[Document excerpt]

++++

Patch that still applies + no reviews = moved to CF 2017-03.
--
Michael


--
Sent via pgsql-hackers mailing list ([hidden email])
To make changes to your subscription:
http://www.postgresql.org/mailpref/pgsql-hackers
Reply | Threaded
Open this post in threaded view
|

Re: ICU integration

Pavel Stehule
In reply to this post by Peter Eisentraut-6
Hi

2017-01-24 18:44 GMT+01:00 Peter Eisentraut <[hidden email]>:
On 1/15/17 5:53 AM, Pavel Stehule wrote:
> the regress test fails
>
>  Program received signal SIGSEGV, Segmentation fault.
> 0x00000000007bbc2b in pattern_char_isalpha (locale_is_c=0 '\000',
> locale=0x1a73220, is_multibyte=1 '\001', c=97 'a') at selfuncs.c:5291
> 5291return isalpha_l((unsigned char) c, locale->lt);

Here is an updated patch that fixes this crash and is rebased on top of
recent changes.

++++

[Raw data]
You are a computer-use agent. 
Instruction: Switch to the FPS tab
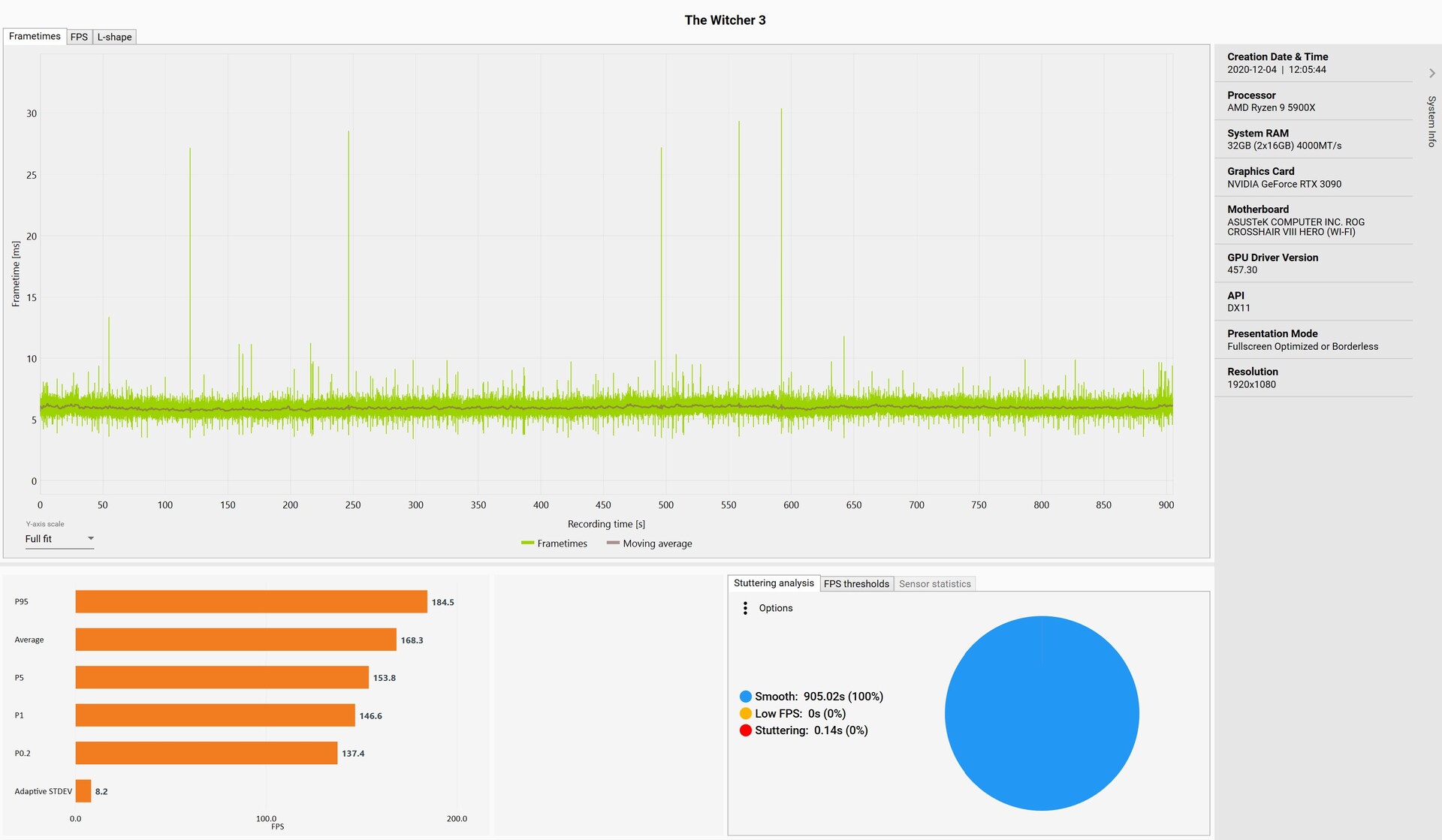(x=79, y=37)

++++

[What to work on]
1. Copy from the ICU integration thread, word for word, starting with "2017-01-24 18:44 GMT+01:00" and going on through "recent changes.".
2. According to the ICU integration thread, which commitfest was the patch moved to?

[Answers for the tasks]
1.
2017-01-24 18:44 GMT+01:00 Peter Eisentraut <[hidden email]>:
On 1/15/17 5:53 AM, Pavel Stehule wrote:
> the regress test fails
>
>  Program received signal SIGSEGV, Segmentation fault.
> 0x00000000007bbc2b in pattern_char_isalpha (locale_is_c=0 '\000',
> locale=0x1a73220, is_multibyte=1 '\001', c=97 'a') at selfuncs.c:5291
> 5291return isalpha_l((unsigned char) c, locale->lt);

Here is an updated patch that fixes this crash and is rebased on top of
recent changes.

2. CF 2017-03